The erratic chess genius would destroy his opponents in matches — when one walks away dazed in defeat, his coach says “We’ll have the team doctor examine you.” In interviews, he would boast of savoring the moment when he would “break the ego” of his opponent, playing the personal of the cocky kid from Brooklyn to the hilt. But Fischer was also paranoid and unhinged, fleeing matches if the slightest thing was amiss, growing increasingly convinced that the Russians were bugging his phone and even plotting an assassination attempt.

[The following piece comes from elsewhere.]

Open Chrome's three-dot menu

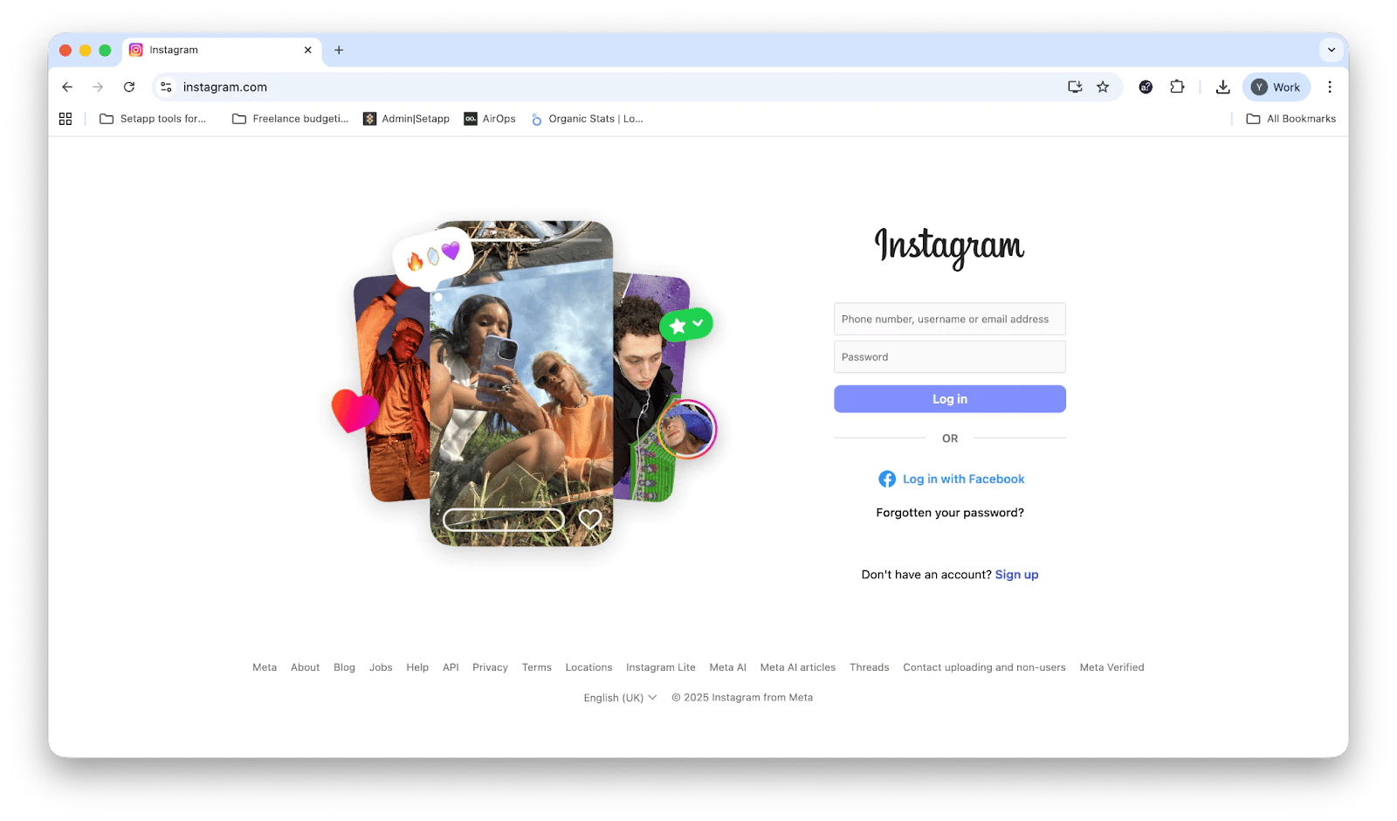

It was this guy, of all people, that America, mired in Vietnam and looking for a win, pinned its hopes on when Fischer played Russian grandmaster Boris Spassky for the world title in 1972. Thus, the suspense from “Pawn Sacrifice” comes not primarily whether Fischer will win the match, but whether he can even get to the match in one piece.
This makes for a film with the contours of a sports movie — complete with shots of ordinary Americans glued to their TV screens — but the depth of a character study. That approach, from director Ed Zwick (“Glory”) and screenwriter Steven Knight (“Locke”), is helped immeasurably by the bravura performance of Tobey Maguire as Fischer. Maguire makes Fischer boldly unlikable, quick to fly into fits of petulant rage, sleeping in his clothes, unaware how to relate to any other human being except as an opponent. But Maguire also shows us how much of a prisoner Maguire is to his mental illness, and how chess, which soothes him with its clear lines and rules, is also making him worse.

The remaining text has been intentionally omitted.